İşte, İmam Rızâ'nın hayat hikâyesi kendi içinde, atası Hz. Ali, Hz. Hasan ve Hz. Hüseyin çilekeş devirlerinden kalan büyük fitnenin Abbasîler dönemindeki ateşinden bahsediyor.. İnsan, bu tarîhî hikâyede Ali bin Mûsâ'dan Peygamberimizin kokusunu almakta güçlük çekmiyor.. İmam Rızâ'nı (Ali bin Musa) iktidar mücâdelesi veren çıkar çevreleri için nasıl en büyük tehlike olarak algılandığı çok dikkat çekici.. İktidar peşinde koşanların her türlü mukaddesatı ayaklar altına almaktan kaçınmayışları ve bunun ibretlik hikâyesi anlatılıyor...
Diziyi seyrettikten sonra, muhtelif yazılı kaynaklardan bilgi toplamaya çalıştım.. Gördüm ki İmam Rızâ gibi kendinden sonra gelen oğlu (dokuzuncu imam) İmam Muhammed Kâzım da babasıyla aynı kaderi paylaşmış.. İkisi de, daha önce gelenlerden bazılarıyla sonra gelenler de zehirlenerek öldürülmüşler... Dünyevî iktidar, uhrevî iktadara kafa tutma cüretini gösterince hiçbir şeyden çekinmez olmuş.. Bir taraftan Resulullah'a salâtüselam göndermiş; diğer taraftan onun torunlarını ortadan kaldırmak için "Yezid" kesilmiş... Sonra da cenâze namazlarına katılarak timsah gözyaşları dökebilmiş..

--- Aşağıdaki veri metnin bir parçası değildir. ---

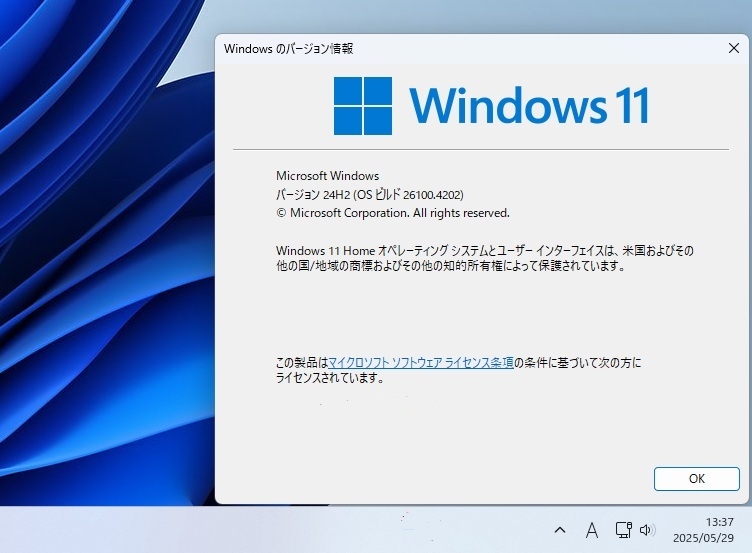Viewport: 752px width, 553px height.
Task: Click the Windows 11 Home description paragraph
Action: [x=485, y=258]
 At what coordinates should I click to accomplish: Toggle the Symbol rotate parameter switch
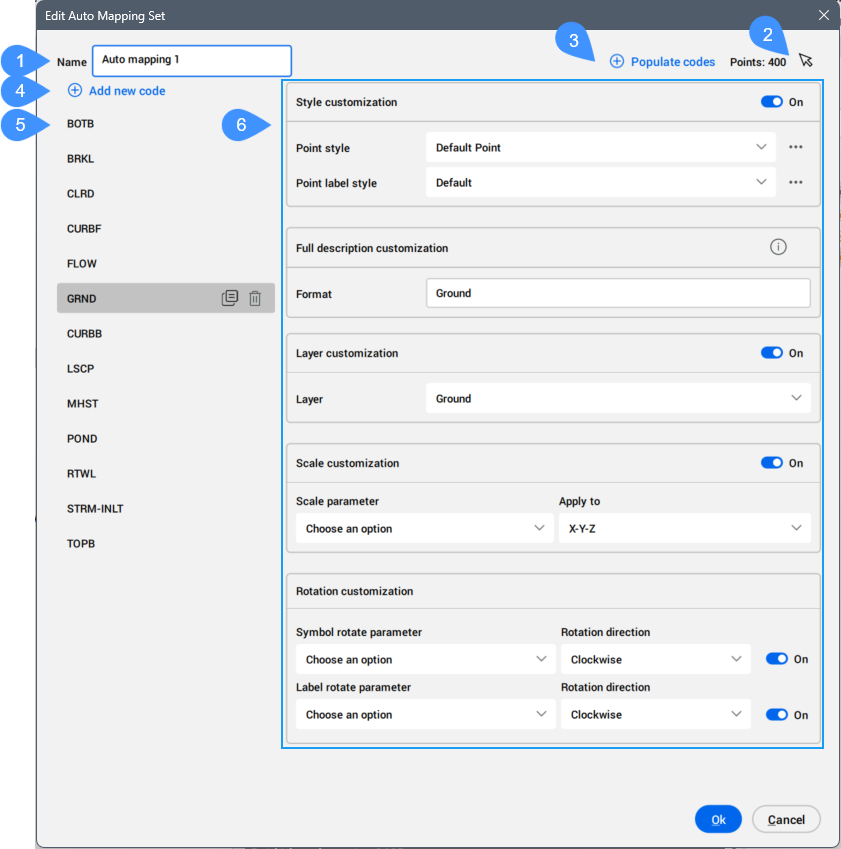[777, 659]
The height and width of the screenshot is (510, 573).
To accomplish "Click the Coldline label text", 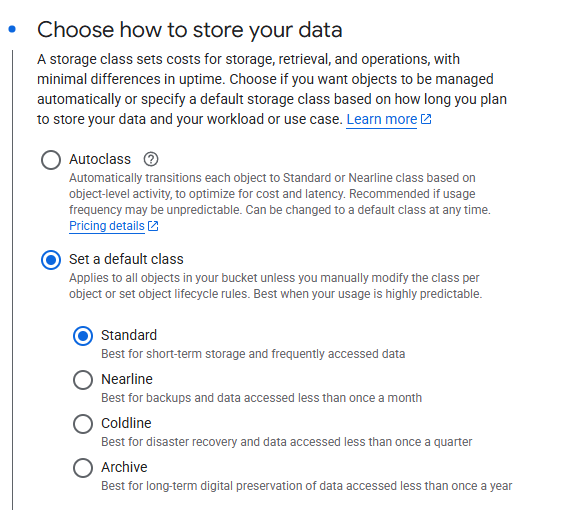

Kısaca, İslâm dünyası büyük fitnelerin içinden geçerek kırık dökük bugünlere ulaşmış.. Bugünlerin ve yarınların fitnesinden emin olmamız için Cenâbı Allah biz mümin kullarına her yönden ihtiyaç duyduğumuz yardımı bağışlasın.. Bizi eksiklerimizden lutfuyla arındırsın..
En kalbî saygılarımla,
Kardan Adam
Not: Sevgideğer Ağustos Çıkmazı'na bundan önceki mesajımıza gösterdikleri ilgi ve eksik etmedikleri teşekkürleri için ayrıca teşekkürler...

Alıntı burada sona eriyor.